Ten Things I Have Learned Series

Another gem from the AIGA talk in London. There are ten of them and I’m posting them one at a time. Check back often.

#7

HOW YOU LIVE CHANGES YOUR BRAIN.

The brain is the most responsive organ of the body. Actually it is the organ that is

most susceptible to change and regeneration of all the organs in the body. I have a

friend named Gerald Edelman who was a great scholar of brain studies and he says

that the analogy of the brain to a computer is pathetic. The brain is actually more like

an overgrown garden that is constantly growing and throwing off seeds, regenerating

and so on. And he believes that the brain is susceptible, in a way that we are not fully

conscious of, to almost every experience of our life and every encounter we have. I

was fascinated by a story in a newspaper a few years ago about the search for

perfect pitch. A group of scientists decided that they were going to find out why

certain people have perfect pitch. You know certain people hear a note precisely and

are able to replicate it at exactly the right pitch. Some people have relevant pitch;

perfect pitch is rare even among musicians. The scientists discovered – I don’t know

how – that among people with perfect pitch the brain was different. Certain lobes of

the brain had undergone some change or deformation that was always present with

those who had perfect pitch. This was interesting enough in itself. But then they

discovered something even more fascinating. If you took a bunch of kids and taught

them to play the violin at the age of 4 or 5 after a couple of years some of them

developed perfect pitch, and in all of those cases their brain structure had changed.

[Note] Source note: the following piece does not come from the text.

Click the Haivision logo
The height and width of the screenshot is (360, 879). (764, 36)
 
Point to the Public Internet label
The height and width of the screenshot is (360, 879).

Well what could that mean for the rest of us? We tend to believe that the mind affects

the body and the body affects the mind, although we do not generally believe that

everything we do affects the brain. I am convinced that if someone was to yell at me

from across the street my brain could be affected and my life might changed. That is

why your mother always said, ‘Don’t hang out with those bad kids.’ Mama was right.

Thought changes our life and our behaviour. I also believe that drawing works in the

same way. I am a great advocate of drawing, not in order to become an illustrator, but

because I believe drawing changes the brain in the same way as the search to create

the right note changes the brain of a violinist. Drawing also makes you attentive. It

makes you pay attention to what you are looking at, which is not so easy.